Alberto Suárez (Escuela Politécnica Superior, Universidad Autónoma de Madrid)
Machine learning with functional data: near-perfect classification
Functional data consists of observations that depend on a continuous parameter, such as curves, surfaces, and volumes. These types of data appear in numerous areas of application, such as medicine (for example, diagnosis of heart conditions from electrocardiograms), the environment (e.g., characterization of meteorological patterns), or economics (e.g., prediction of economic indicators). Due to their continuous nature, the statistical analysis of functional data presents specific challenges. In the general case, they have infinite dimensions. Because of this characteristic, some quantities, such as the probability density or the likelihood function are ill-defined. Therefore, standard methods of statistical inference and machine learning, most of which are based on multivariate statistics, must be adapted, extended, or reformulated to deal with these types of data.

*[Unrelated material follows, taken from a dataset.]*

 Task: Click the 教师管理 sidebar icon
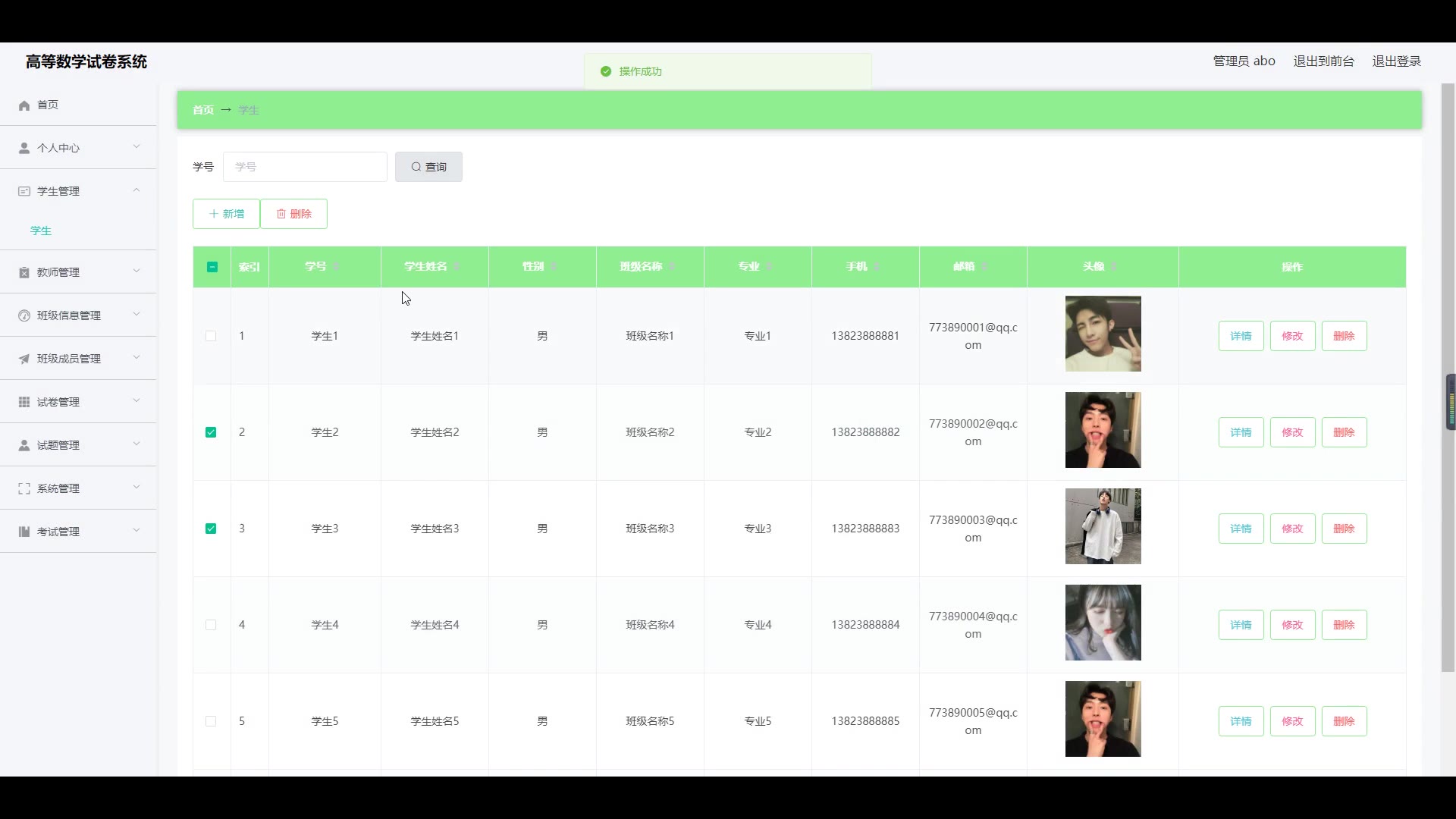(x=24, y=272)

In this work, we present different methods to derive optimal classification rules for binary classification problems in which the trajectories are sampled from two different Gaussian processes (GPs), depending on the class. These methods rely on discretization, spectral analysis of the covariance functions of the GPs, or the theory of reproducing kernel Hilbert spaces. Especial attention is paid to classification problems in which the GPs are orthogonal. In such cases, the classification rules involve singular terms, and zero Bayes error is obtained asymptotically.